You will never hear an AA person say that there are plenty of paths to success and that they believe in your capacity to find your own way; good luck and all that. Instead, it's AA or the highway/agonizing decline and death. And that's cultish.
52
This is a good piece of writing...simple, powerful...painfully beautiful...
53
Nobody's suggested putting up video cameras in your living space to figure out why your partner is hitting you. Maybe you're picking fights and can't remember that, either.
54
You can't change an alcoholic, I learned to my sad dismay. Unless your partner agrees that he or she must stop drinking, the only thing you can count on is that YOU start drinking.

Been through a similar experience myself.
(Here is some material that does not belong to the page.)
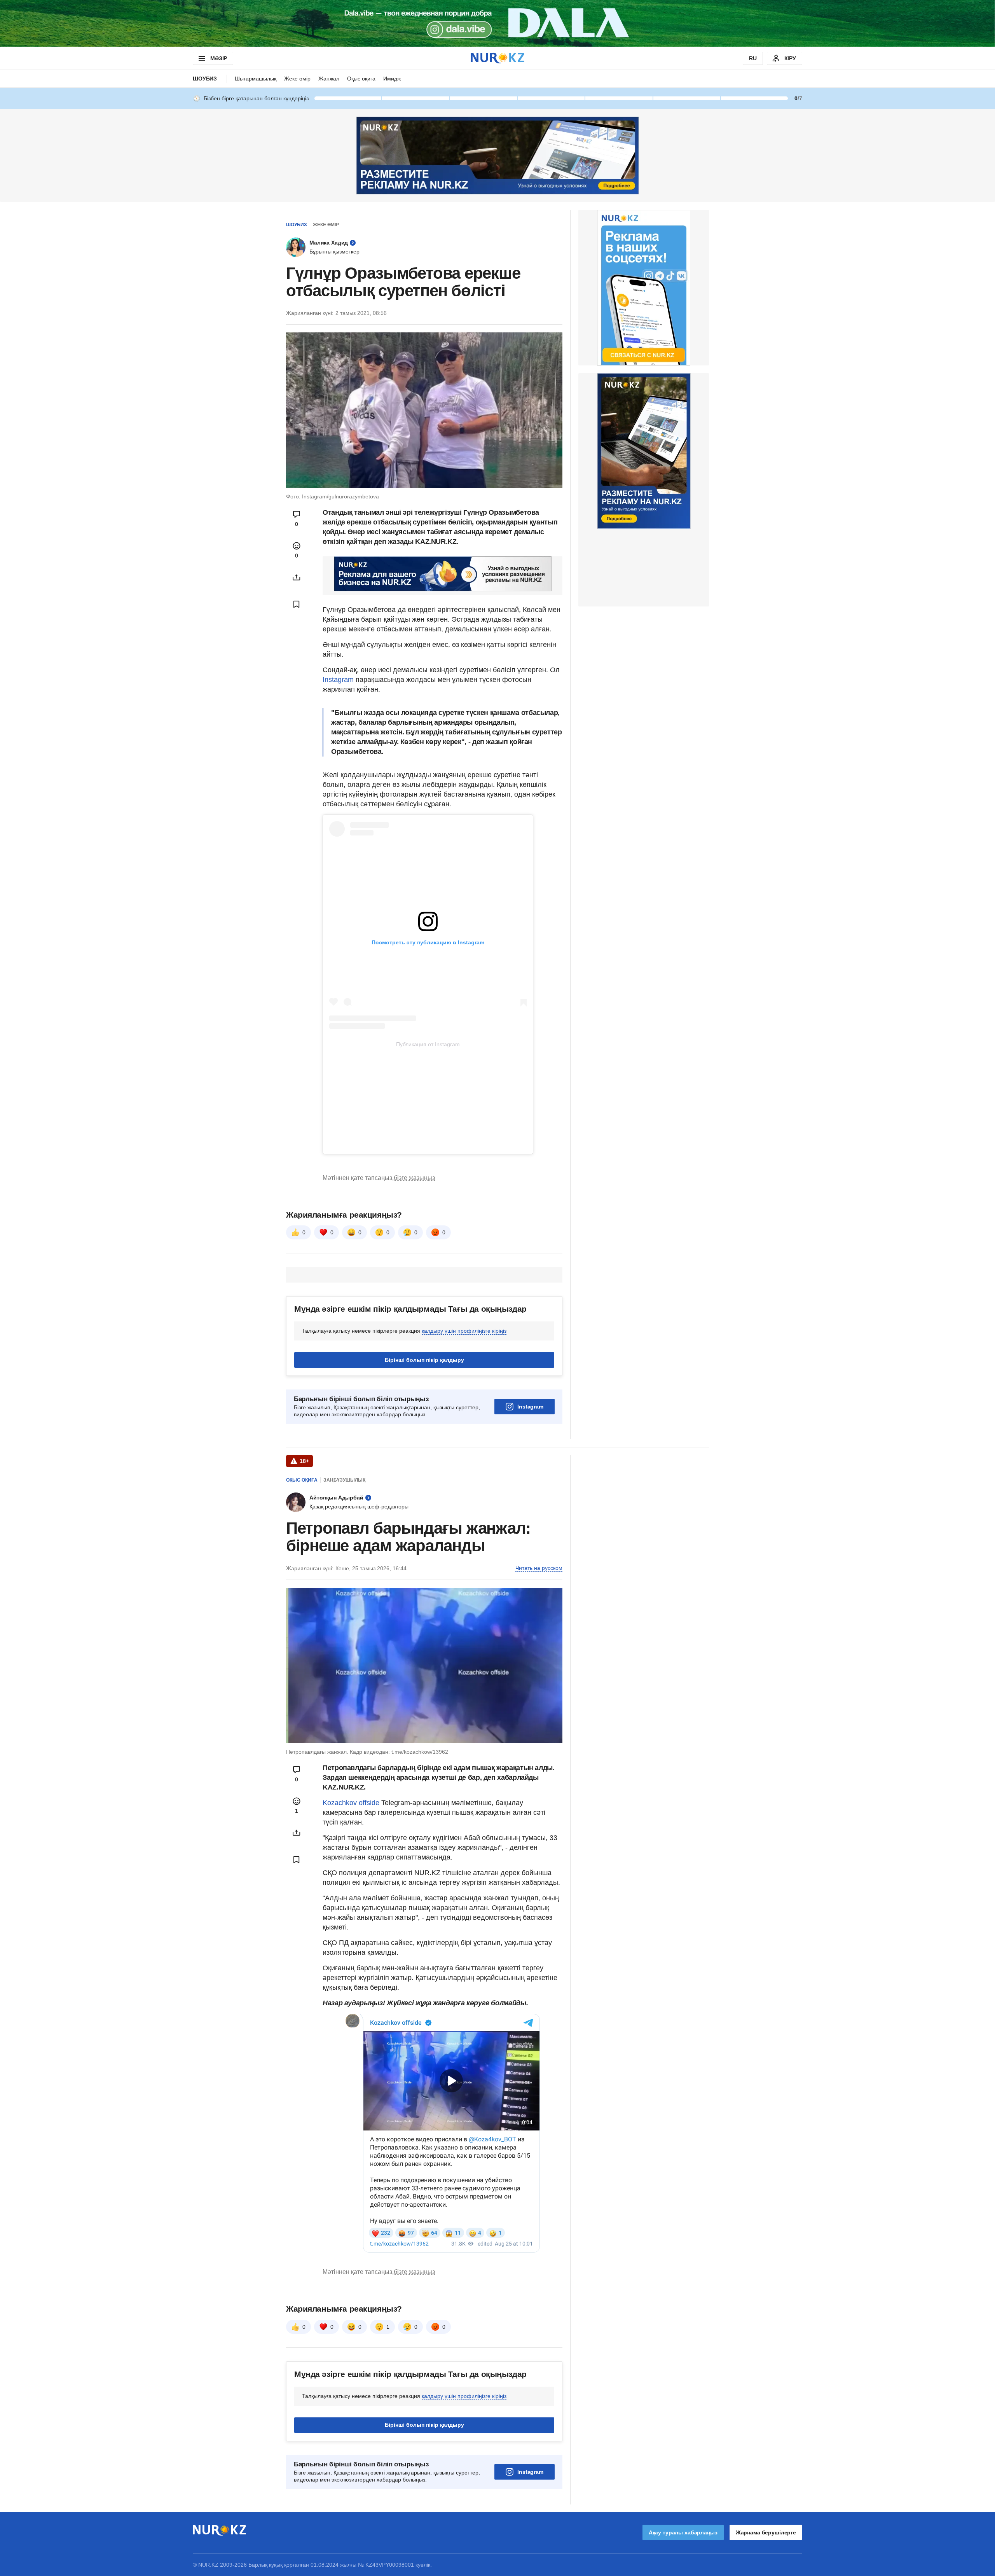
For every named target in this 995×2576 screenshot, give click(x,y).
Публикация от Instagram (428, 1044)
I wish he'd been sober so we could have stayed together. But eventually, the drinking eats up all the good things: the joy, the love, the sex, the happiness and leaves all the bad things and the only way to recapture yourself is to let go of the other person.
55
God, that was a cut above the usual ranting.

Good luck, Anon. But make sure those grand plans aren't just grand plans - get out. Get away. It sounds like that'd be the best thing for your current SO as well.

Just fix the booze thing. And get counselling at some point.
56
Hopefully they both end up dead.
57
Luke Burbank???
58
jeeze! this was deep!! hope you make it
59
Don't fool yourself that makeup and turtlenecks fool anyone. They all know how sick you both are and about the beatings. Get out, get well, get over it.
60
@33, sudden cessation of alcohol isn't necessarily a health danger. I was drinking a lot in college till Mom commented about it, and went cold-turkey just like that, for several months. My friends and I decided we were relying on drinking too much to have fun, can't we have fun without drinking? And we proved we could. I hope this lady learns she can find a SO without having alcohol or drugs as the tie that binds them.